What the task asks: Please quote only the lines that start at the one with "Screenshot is 360x2507." and go on to the last line of the data, both ends kept.
--
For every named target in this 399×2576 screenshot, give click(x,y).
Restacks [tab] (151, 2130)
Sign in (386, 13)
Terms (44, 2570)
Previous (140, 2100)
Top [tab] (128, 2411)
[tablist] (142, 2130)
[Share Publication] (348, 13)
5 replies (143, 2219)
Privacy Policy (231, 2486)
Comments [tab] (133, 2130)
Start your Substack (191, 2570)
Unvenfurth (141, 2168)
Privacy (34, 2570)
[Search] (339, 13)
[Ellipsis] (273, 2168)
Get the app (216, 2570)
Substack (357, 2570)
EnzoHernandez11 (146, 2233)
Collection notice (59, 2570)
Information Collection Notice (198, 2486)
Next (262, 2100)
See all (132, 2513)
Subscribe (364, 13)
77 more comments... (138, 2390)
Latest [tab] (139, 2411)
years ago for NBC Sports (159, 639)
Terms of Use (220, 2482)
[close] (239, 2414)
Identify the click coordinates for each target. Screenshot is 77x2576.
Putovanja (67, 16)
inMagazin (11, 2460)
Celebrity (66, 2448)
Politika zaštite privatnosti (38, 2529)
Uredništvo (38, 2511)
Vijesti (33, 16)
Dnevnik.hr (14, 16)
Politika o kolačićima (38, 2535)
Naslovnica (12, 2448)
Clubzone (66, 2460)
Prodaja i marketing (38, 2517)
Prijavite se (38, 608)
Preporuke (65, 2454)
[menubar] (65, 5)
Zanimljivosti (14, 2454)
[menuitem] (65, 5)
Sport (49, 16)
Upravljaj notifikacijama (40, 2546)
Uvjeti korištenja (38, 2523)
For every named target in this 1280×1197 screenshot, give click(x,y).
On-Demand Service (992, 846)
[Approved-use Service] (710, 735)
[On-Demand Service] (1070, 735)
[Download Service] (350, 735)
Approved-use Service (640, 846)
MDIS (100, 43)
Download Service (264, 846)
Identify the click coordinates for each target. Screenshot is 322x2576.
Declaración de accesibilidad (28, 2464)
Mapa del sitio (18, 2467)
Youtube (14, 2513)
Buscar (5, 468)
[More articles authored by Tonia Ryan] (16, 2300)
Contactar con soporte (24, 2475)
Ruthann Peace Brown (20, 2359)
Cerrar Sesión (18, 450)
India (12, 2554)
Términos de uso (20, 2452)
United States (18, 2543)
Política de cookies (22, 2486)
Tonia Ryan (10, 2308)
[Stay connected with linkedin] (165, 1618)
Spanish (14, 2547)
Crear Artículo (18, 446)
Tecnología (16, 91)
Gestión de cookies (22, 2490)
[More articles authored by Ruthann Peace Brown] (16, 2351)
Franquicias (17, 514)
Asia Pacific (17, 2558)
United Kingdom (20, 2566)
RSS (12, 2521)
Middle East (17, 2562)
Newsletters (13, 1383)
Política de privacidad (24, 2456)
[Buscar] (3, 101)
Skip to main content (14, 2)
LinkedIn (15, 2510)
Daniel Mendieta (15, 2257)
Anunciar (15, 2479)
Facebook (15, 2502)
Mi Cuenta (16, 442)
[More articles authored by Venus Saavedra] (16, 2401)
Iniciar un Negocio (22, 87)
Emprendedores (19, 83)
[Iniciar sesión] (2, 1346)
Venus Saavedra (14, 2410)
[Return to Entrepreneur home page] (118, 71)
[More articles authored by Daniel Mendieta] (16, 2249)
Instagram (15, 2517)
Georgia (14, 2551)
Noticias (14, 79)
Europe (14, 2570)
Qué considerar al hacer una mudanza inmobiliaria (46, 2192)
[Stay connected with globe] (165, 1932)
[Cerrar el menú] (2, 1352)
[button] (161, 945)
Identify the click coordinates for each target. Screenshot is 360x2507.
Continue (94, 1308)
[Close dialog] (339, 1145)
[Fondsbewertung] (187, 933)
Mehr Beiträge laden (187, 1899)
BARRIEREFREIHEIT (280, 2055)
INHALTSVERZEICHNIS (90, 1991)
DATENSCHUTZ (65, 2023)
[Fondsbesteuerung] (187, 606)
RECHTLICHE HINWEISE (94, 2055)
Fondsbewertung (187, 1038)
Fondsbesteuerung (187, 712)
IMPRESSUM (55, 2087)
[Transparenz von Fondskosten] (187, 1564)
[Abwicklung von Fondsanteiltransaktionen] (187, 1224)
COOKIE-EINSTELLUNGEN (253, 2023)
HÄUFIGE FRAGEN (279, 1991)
--
Finished exercise:
Identify the click coordinates for each target. Screenshot is 360x2507.
Continue (94, 1308)
[Close dialog] (339, 1145)
[Fondsbewertung] (187, 933)
Mehr Beiträge laden (187, 1899)
BARRIEREFREIHEIT (280, 2055)
INHALTSVERZEICHNIS (90, 1991)
DATENSCHUTZ (65, 2023)
[Fondsbesteuerung] (187, 606)
RECHTLICHE HINWEISE (94, 2055)
Fondsbewertung (187, 1038)
Fondsbesteuerung (187, 712)
IMPRESSUM (55, 2087)
[Transparenz von Fondskosten] (187, 1564)
[Abwicklung von Fondsanteiltransaktionen] (187, 1224)
COOKIE-EINSTELLUNGEN (253, 2023)
HÄUFIGE FRAGEN (279, 1991)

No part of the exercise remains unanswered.